Les présidents français et italien peuvent bien tenter
de donner le change en insistant de concert, comme ils l’ont fait lundi matin,
sur la force des liens qui unissent leurs deux pays, le mal est fait. L’écume
de l’Ocean-Viking n’est pas près de retomber, tant l’épisode
laissera des traces profondes. On ne parle pas ici de la polémique indigne qui
continue d’enfler, alimentée, entre autres, par les médias du groupe Bolloré,
tout comme par un ancien ministre de l’Intérieur qui juge à propos de tancer
l’accueil de 230 malheureux par un État de 67 millions d’habitants. Ni de
l’incroyable ballet diplomatique et policier exécuté pour l’accostage d’un
simple navire humanitaire d’une ONG d’assistance aux naufragés.
Non, ce qui devrait agiter chaînes de télévision et
commentateurs est le terrible aveu d’impuissance d’une Europe incapable
d’appliquer les valeurs et les droits qu’elle promeut à longueur de discours et
de traités. Le gouvernement français, dans la cacophonie qui l’a opposé à son
voisin, ne s’en sort pas avec les honneurs, comme il a pu se dire hâtivement.

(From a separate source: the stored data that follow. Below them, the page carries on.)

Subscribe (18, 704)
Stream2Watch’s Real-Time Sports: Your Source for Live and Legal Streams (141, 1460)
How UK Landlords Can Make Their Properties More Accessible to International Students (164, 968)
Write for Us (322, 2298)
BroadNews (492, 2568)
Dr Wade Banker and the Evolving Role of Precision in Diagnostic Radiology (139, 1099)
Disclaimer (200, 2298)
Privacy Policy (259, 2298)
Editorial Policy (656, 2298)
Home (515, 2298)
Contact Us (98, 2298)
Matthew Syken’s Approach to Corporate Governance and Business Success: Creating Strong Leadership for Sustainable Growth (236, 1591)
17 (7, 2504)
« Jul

C’est sous deux pressions contraires – celles de l’urgence humanitaire, d’un
côté ; de l’extrême droite,
de l’autre, hostile à toute concession – que l’exécutif a, de
mauvaise grâce et de guerre lasse, décidé d’ouvrir le
port de Toulon au bateau de SOS Méditerranée. Un geste d’où a été gommée toute
dimension de générosité humaine – les rescapés ont été parqués en « zone d’attente », sans droit
d’accès au
territoire national – pour se
limiter au devoir de sauvetage qui s’impose même au plus égoïste des gouvernements.
On ne peut certes que se féliciter qu’on n’ait pas
rejeté à la mer les exilés, à la différence de l’Italie de Giorgia Meloni. Mais
les tergiversations et le retard à leur venir en aide ôtent toute grandeur au
geste du gouvernement français. Par peur de déplaire au RN et à ses électeurs,
Emmanuel Macron rogne les principes censés guider l’action de notre pays. C’est
un jeu mortifère : aucune concession sur ce terrain ne suffira jamais à l’extrême droite, pour laquelle l’autorisation d’accostage de l’ Ocean-Viking est déjà de
trop.
PAR PEUR DE DÉPLAIRE AU RN ET À SES ÉLECTEURS, EMMANUEL MACRON ROGNE LES
PRINCIPES CENSÉS GUIDER L’ACTION DE NOTRE PAYS.